Crime, Violence, and Security in the CARICOM: Creating community in the Caribbean
Concerns about rampant crime and violence have long dominated the security agenda of Caribbean countries. A 2007 report by the United Nations Office on Drugs and Crime and the World Bank claims that the Caribbean has the highest murder rate than any region in the world and an assault rate well above the global average. Gaps between planned solutions and crime fighting activities, as well as differences between collective expectations about what is required to deal with crime, are the source of important challenges to security in the region. To discuss these challenges, the Latin American Program convened an international panel of officials, analysts, and representatives of civil society, to examine the current state of crime fighting efforts in the Caribbean, and how can these efforts be improved.
In a keynote address, Ambassador Albert Ramdin, assistant secretary general of the Organization of American States, described the complicated security scenario of the Caribbean, its consequences for the socioeconomic health of the region, and its importance for the rest of the Western hemisphere. Citing statistical evidence that a one-third reduction in the region's homicide rate would double the Caribbean's per-capita economic growth, he described the complicated task of dealing with drug trafficking, small arms trade, and counter-terrorism with the limited financial and human resources of the small states of the region. Ramdin emphasized the importance of European and U. S. cooperation
in promoting alternative development policies and other measures to curtail drug trafficking and the illicit arms trade, as well as ensuring that advanced industrial country policies regarding the deportation of criminals do not pose additional burdens on an already complicated scenario for Caribbean authorities.
Conflicts between regional expectations and national priorities have been an obstacle in collective Caribbean Community (CARICOM) crime fighting efforts, according to Francis Forbes, CEO of IMPACS, CARICOM's security agency. While regional security has been given a "fourth pillar" status among the organization's institutional goals, Forbes explained how resource capability challenges, problems in intelligence sharing and standardizing of criminal records, the lack of political support from authorities, and inward oriented rather than region-oriented mentalities, among other difficulties, have hampered collective efforts to fight crime in the Caribbean.
In contrast to the English speaking Caribbean, Lilian Bobea, FLACSO-Dominican Republic, reflected on the experience of the Dominican Republic and the Democratic Security Plan launched by President Leonel Fernández. Coercive crime fighting tactics do not help advance towards long term goals like establishing the rule of law. The Democratic Security Plan capitalized on quantitative and qualitative information regarding public perceptions of crime in the Dominican Republic to build a plan that boosted communal participation and unity in the fight against crime. Results seem to confirm that this approach worked: in the Santo Domingo pilot neighborhood where the plan was first implemented, violent deaths dropped 63 percent.

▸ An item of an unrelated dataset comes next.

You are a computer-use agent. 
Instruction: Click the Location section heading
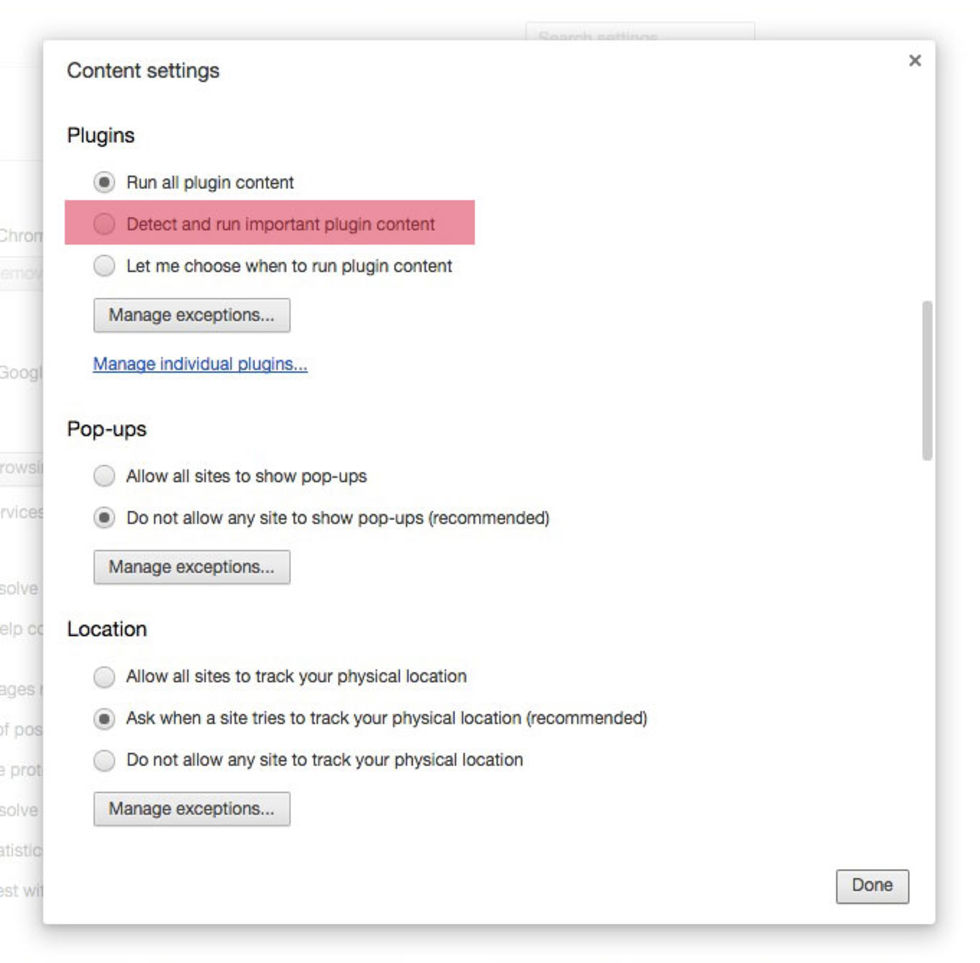(x=107, y=630)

John Rapley of the Caribbean Policy Research Institute explained how state failure in the developing world, combined with the transnationalization of criminal activity and networks, has led to new forms of governance in gang-run localities that create a contest between the official state and emerging sub-state actors with autonomous resource bases. This "new medievalism" thrives in places such as Jamaica, where the state has been unable to provide the services required by its citizens, and the resulting vacuums are filled by criminals involved in illicit activities. Criminal networks thus become politically legitimate structures of governance for a population that feels excluded from the global economy. Rapley concluded that a strategy for dealing with crime must involve the political structures which provide the space for such actors. Conversely, in her analysis of guns and arms trading from a civil society perspective, Folade utota of the Women's Institute for Alternative Development explored how male socialization in Trinidad has led to a militarized identity among young men that links the use of arms to a validation of masculinity, especially when these men face widespread unemployment and illiteracy. The answer to violence, according to Mutota, lies in the search for alternative social identities wherein masculine conceptions are delinked from the use of firearms.

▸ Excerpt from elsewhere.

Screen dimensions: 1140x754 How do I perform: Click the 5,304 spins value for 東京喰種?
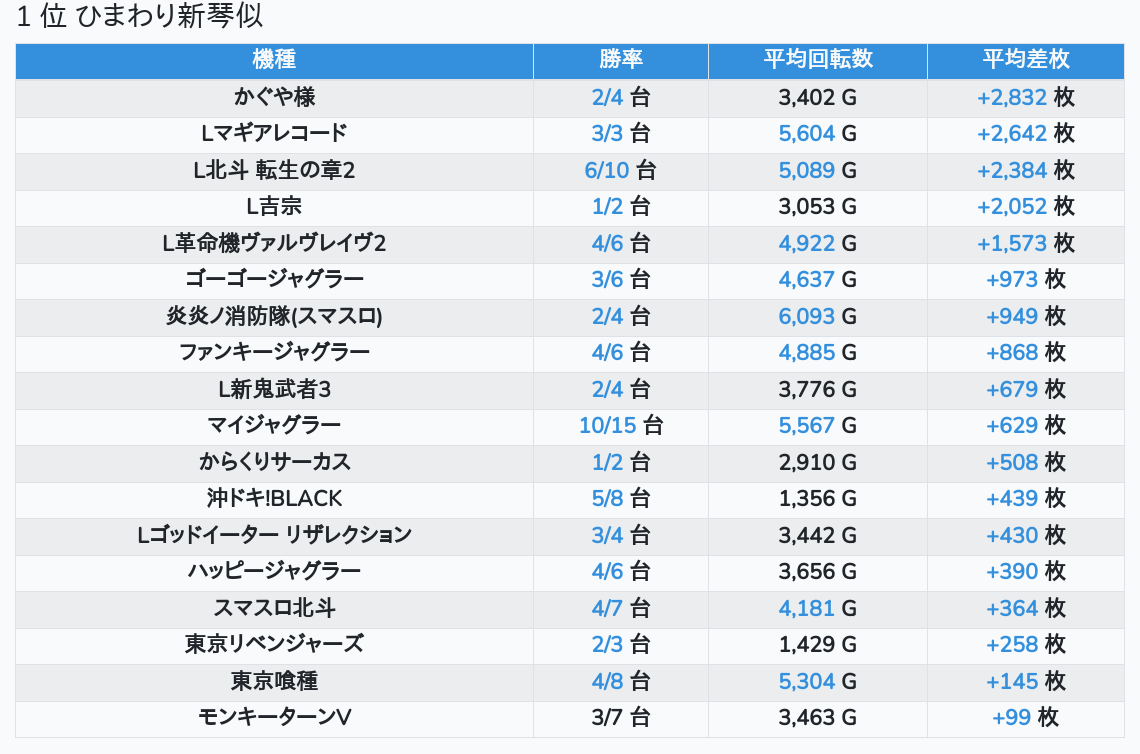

Reflecting on U. S. policy towards the Caribbean, Johanna Mendelson-Forman, Center for Strategic and International Studies, emphasized the importance for the United States of creating a partnership with Caribbean countries, while highlighting the role the region plays as the "third border" of the United States, similar to Canada and Mexico. Previous policies towards the Caribbean, such as the Caribbean Basin Initiative and the Third Border Initiative, must be expanded to handle the essentially "borderless" phenomena confronting the region: crime, drug trafficking, money laundering, health crises, climate change, and immigration. Solutions to these problems, according to Mendelson-Forman, require U.S. leadership together with multilateral collaboration, as well as strengthening local institutions and reforming and reinforcing the security sectors of Caribbean states.